In this initial experience, a number of learning points were appreciated (Table 1). First, a curved flange proved very helpful in stabilizing the guide to the scapula. This was used for all three cases of mandibular reconstruction. Second, a cup shaped guide can accommodate the overlying muscle, hug the scapular tip and allow for accurate osteotomies. Of note, the cup design was adjusted after the first case. In Case 1, the cup covered the entire tip and it was estimated that the fibrous component would be 1 cm. The design was modified to one that slides along the scapular tip with approximately a 5‐mm clearance. In doing so, the exact position of the osteotomy could be decided intraoperatively. This flexibility provides more precise osteotomies, despite the variable fibrous tip, and allows for the use of a standardized stock scapula when a chest CT of adequate resolution is unavailable (Case 3).
Table 1.
Case Characteristics With Defect, Reconstruction, and Learning Points.

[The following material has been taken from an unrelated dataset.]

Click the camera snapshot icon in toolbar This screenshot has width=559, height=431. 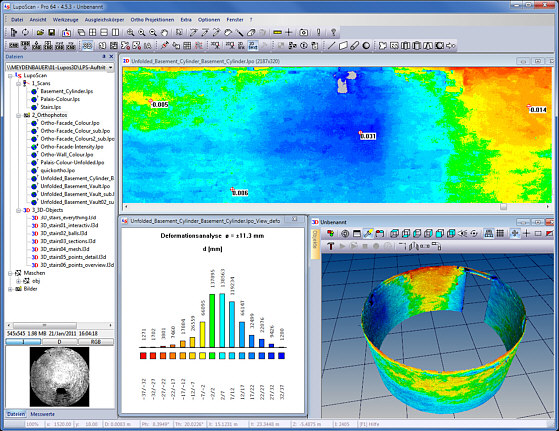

Case | Defect | Reconstruction | Learning points in guide design |
---|---|---|---|
1 |
Right mandibular body, intraoral and external skin |
Right Scapular border (single bone segment) with two skin paddles |
• Anchoring guide with 1 cm offset to allow for fibrous portion of scapular tip (cup design later shortened to 0.5 mm for better adaptation) • Stabilizing flange |
2 |
Anterior Mandible, floor of mouth |
Left Scapular tip and lateral border (two segments with open osteotomy and packed bone chips |
• 0.5 mm offset from lateral border to account for overlying teres muscle • Stabilizing flange |
3 |
Left body and symphysis, floor of mouth |
Right Scapular tip and lateral border (two segments with wedge osteotomy) |
• Wedge osteotomy implemented • Generic stock scapula used with sliding guide design |
4 | Left maxilla (bone only) | Left Scapular tip | • Preoperative identification of optimal bone stock for future dental implants |
CONCLUSION
Virtual surgical planning can be performed for mandibular and maxillary reconstruction using the scapular tip. Patient‐specific guides can be created that assist with intraoperative osteotomies during scapular reconstruction. With attention to particular aspects of the scapular anatomy (variable fibrous tip, location of highest quality bone stock, and overlying musculature), predetermined osteotomies can be accomplished with minimal disruption of the overlying periosteum. This technology allows for a variety of configurations, including wedge osteotomies. The accuracy of virtually planned scapular reconstruction and the cost‐benefit analysis of this technology remain to be evaluated.